Most religious leaders today, who take a tithe, separate it from offering. They claim the tithe is for the pastor while the offering is for other uses in the church. There is no such thing in the New Testament. There is only one collection in the New Testament. This is done on the first day of the week, when Christians gather together, “Now concerning the collection for the saints, as I have given orders to the churches of Galatia, so you must do also; On the first day of the week let each one of you lay something aside, storing it up as he may prosper” (I Corinthians 16:1-2). This collection is the only source for the church treasury in the New Testament, and from it, God has commanded that the church should take care of His ministers (I Corinthians 9:7-14). But for greed, the pastors, so-called, should not impose a tithe on people for their sustenance.

No proportion is stipulated in the New Testament. Each one is to give as he purposes in his heart, in accordance with how God has prospered him. “So let each one give as he purposes in his heart, not grudgingly or of necessity; for God loves a cheerful giver” (II Corinthians 9:6-7). Every giver determines the proportion of his income that he will give to God. However, Every Christian should give liberally. “He who sows sparingly will also reap sparingly, and he who sows bountifully will also reap bountifully” (II Corinthians 9:6-9).


The Old Covenant made with Israel which required paying a tithe has been abrogated. God prophesied that He would make a new covenant with them (Jeremiah 31:31-34). Christ fulfilled the law and took it out of the way, nailing it to the cross (Galatians 4:4-5; Colossians 2:14). Christ is the mediator of the New Covenant, which is a better covenant with better promises (Hebrews 8:6-13; cf. Malachi 3:10-11 with II Corinthians 9:6-8). Christians have been delivered from the law of the Old Testament (Romans 7:4-7; Galatians 3:24-26; 4:4-5, 9). To seek justification in worshiping God by the law is to insult the Spirit of grace, and thus be severed from Christ (Galatians 5:1-3; Hebrews 10:29).

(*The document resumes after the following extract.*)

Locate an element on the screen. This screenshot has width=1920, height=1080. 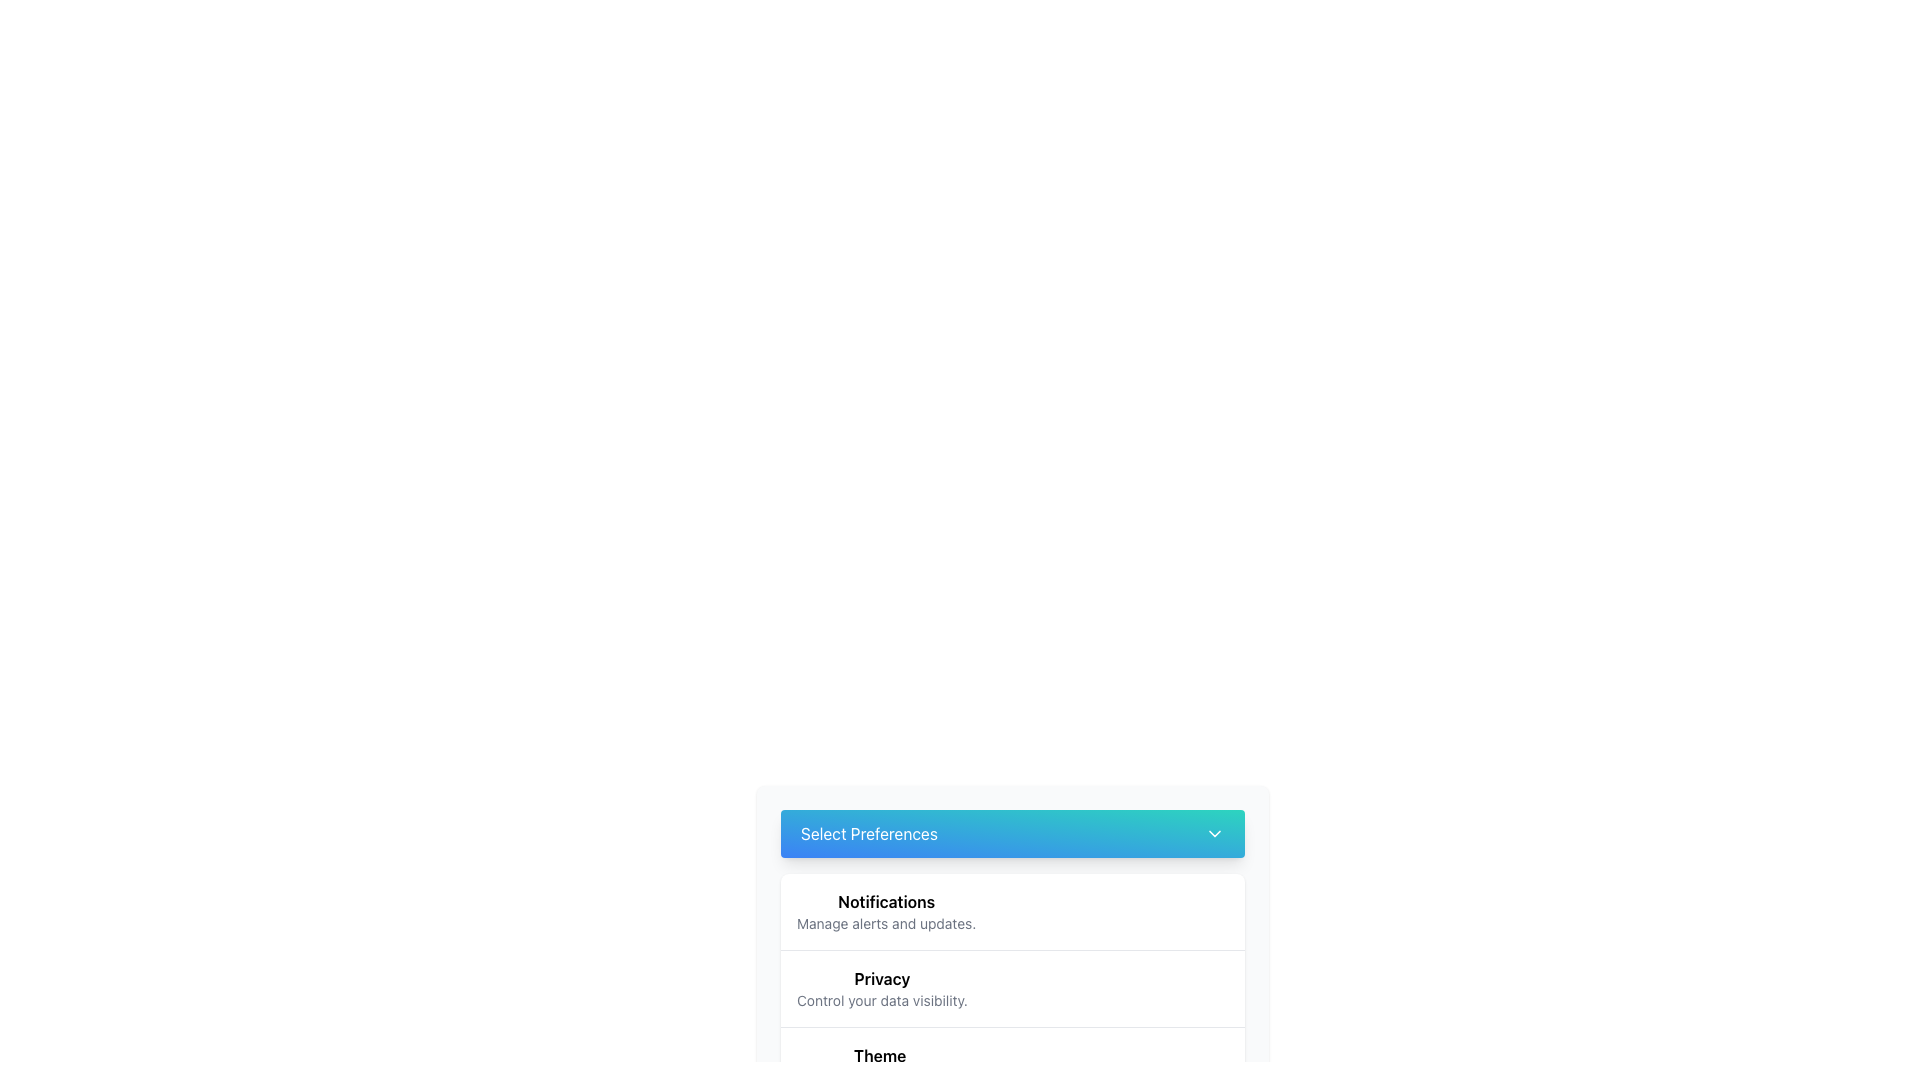
the 'Privacy' settings list item is located at coordinates (881, 987).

Christ has set us free from the yoke of the law. God has given His children the freedom to decide what they will give to him, as He has said nothing about Christians paying a tithe in the New Testament, but says, ”Each one should give as he has purposes in his heart.” If He wants us to pay tithe today, He would have given the order through one of His apostles, just as He did through Moses in the Old Testament and He did through Paul, concerning the collection for the saints, in the New Testament. Anyone tithing today despises the death of Christ on the cross “to redeem those who were under the law” (Galatians 4:4, 5; Hebrews 9:15-17). Anyone who collects tithes today does so without biblical authority and so disrespects the authority of Christ.

Jesus frees us from the bondage of sin and Satan, from the yoke of bondage of the law, and from the yoke of religious bondage. Accept the freedom which is in Christ today, and you will find rest for your soul. To enjoy this freedom, simply come to Jesus by believing in Him as the Son of God (Acts 10:43; Mark 16:16), repenting of your sins (Acts 17:30-31), confessing the Lord Jesus (Romans 10:9-10), and being baptized into Christ for the forgiveness of your sins (Acts 2:38, 41). And the Lord will add you to His church (Acts 2:47).